P.S. For those who truly, honestly, genuinely and wholeheartedly have been on this journey with us…this is not to you. To you, I again ask for your compassion, and a shoulder to cry on.

Gina St. Aubin
Gina St. Aubin is a former Victim’s Advocate who now advocates for those with intellectual and physical challenges. Her eldest son is diagnosed with Cerebral Palsy, Autism, Sensory Processing Disorder, Electrical Status Epilepticus during Sleep / Landau-Kleffner Syndrome (a rare epileptic disorder causing verbal aphasia) and Developmental Delays. In June, 2012, her son also underwent a successful hemispherectomy. Gina is the editor, author and owner of Special Happens, serves as a member of the Board of Directors for the SPD Foundation, and resides in Colorado where she is a mother of 3, wife, blogger, writer and special needs advocate. You can reach Gina through various Special Happens connections on Facebook and Twitter, or email her directly.
Gina St. Aubin
Gina St. Aubin

14 Responses to A Holiday In Pain

  1. Though we grieve, we will never stop. As warriors we cannot. God bless you, your precious son and your family. May you all find peace and comfort for the holidays and every day.

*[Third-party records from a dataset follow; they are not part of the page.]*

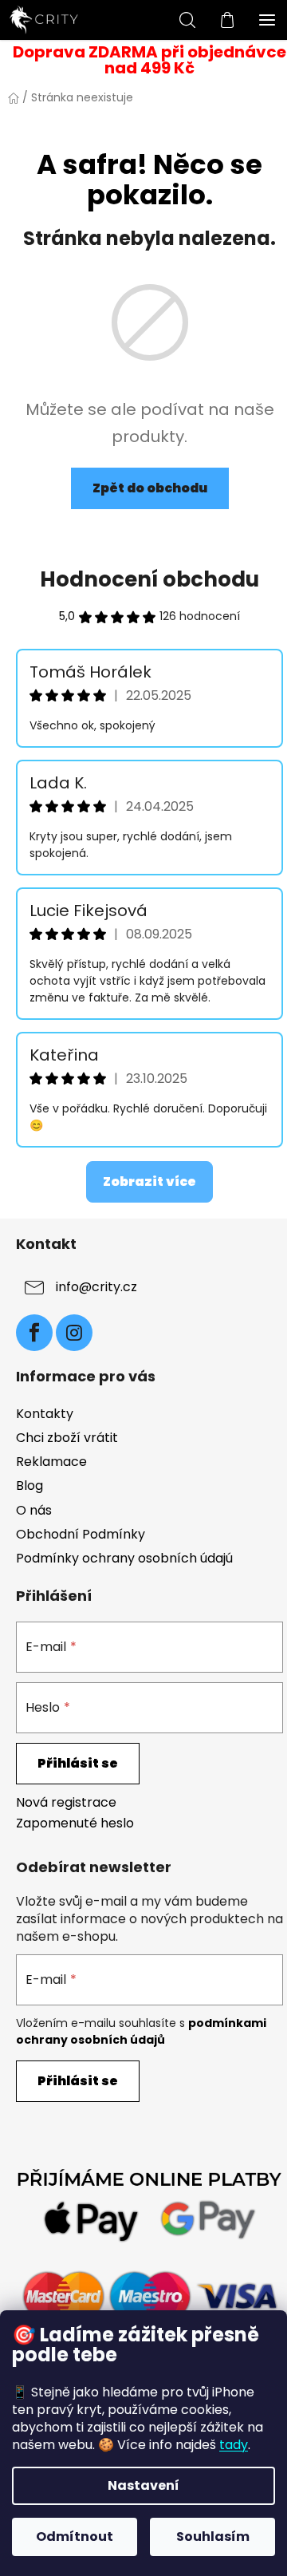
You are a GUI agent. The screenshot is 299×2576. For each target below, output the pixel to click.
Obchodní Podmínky (80, 1534)
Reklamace (51, 1461)
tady (233, 2445)
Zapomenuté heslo (75, 1823)
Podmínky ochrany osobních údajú (124, 1558)
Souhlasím (213, 2536)
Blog (29, 1485)
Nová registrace (66, 1802)
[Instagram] (74, 1332)
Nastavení (143, 2485)
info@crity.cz (96, 1287)
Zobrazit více (149, 1181)
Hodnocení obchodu (149, 579)
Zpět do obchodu (149, 488)
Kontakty (44, 1414)
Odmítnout (74, 2536)
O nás (34, 1510)
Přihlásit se (77, 1763)
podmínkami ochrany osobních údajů (141, 2031)
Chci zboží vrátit (67, 1437)
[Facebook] (34, 1332)
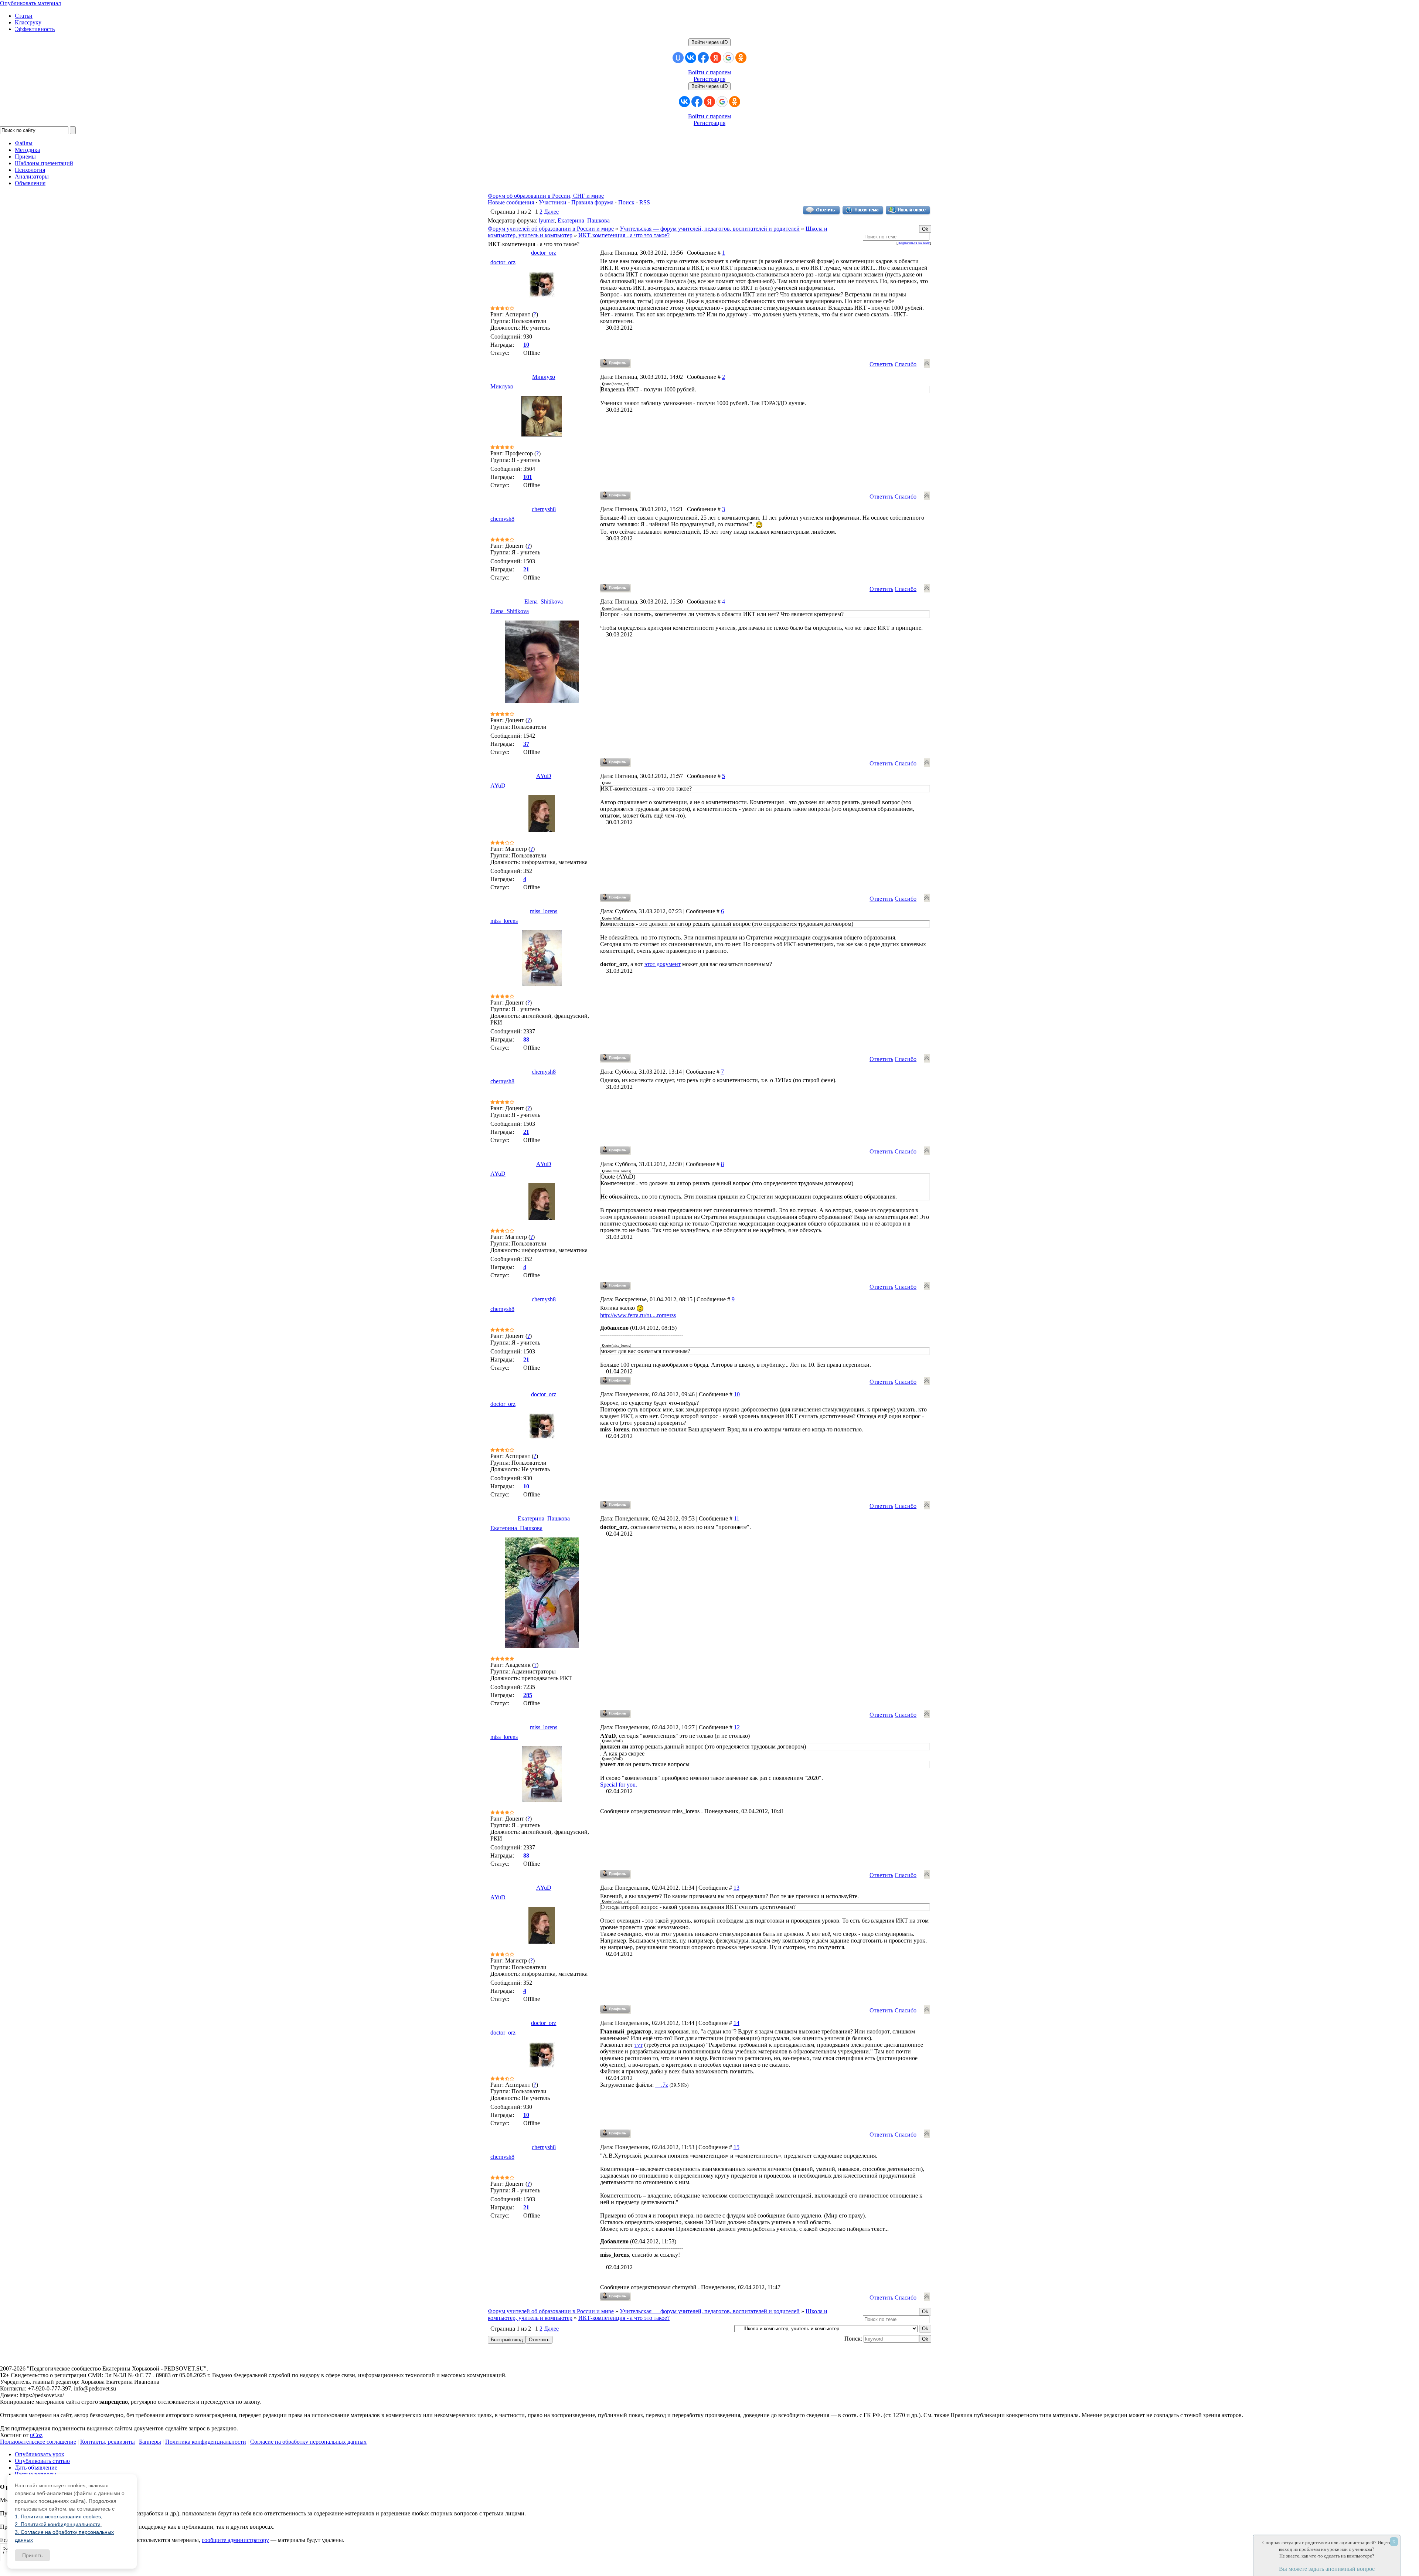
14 (736, 2023)
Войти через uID (709, 42)
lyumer (547, 220)
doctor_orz (543, 252)
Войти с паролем (709, 72)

    Thank you for your words.

  2. You know what? I’m pissed for you! I totally get what you mean about all the little stuff that people whine about day in and day out. I do not have a child with special needs, but I watched as my father fought a two year, three month battle with cancer and the strongest man I know became one of the weakest. Yet, that was not my child. So I cannot comprehend what you are going through. I only know you have every right to be pissed. Go with it.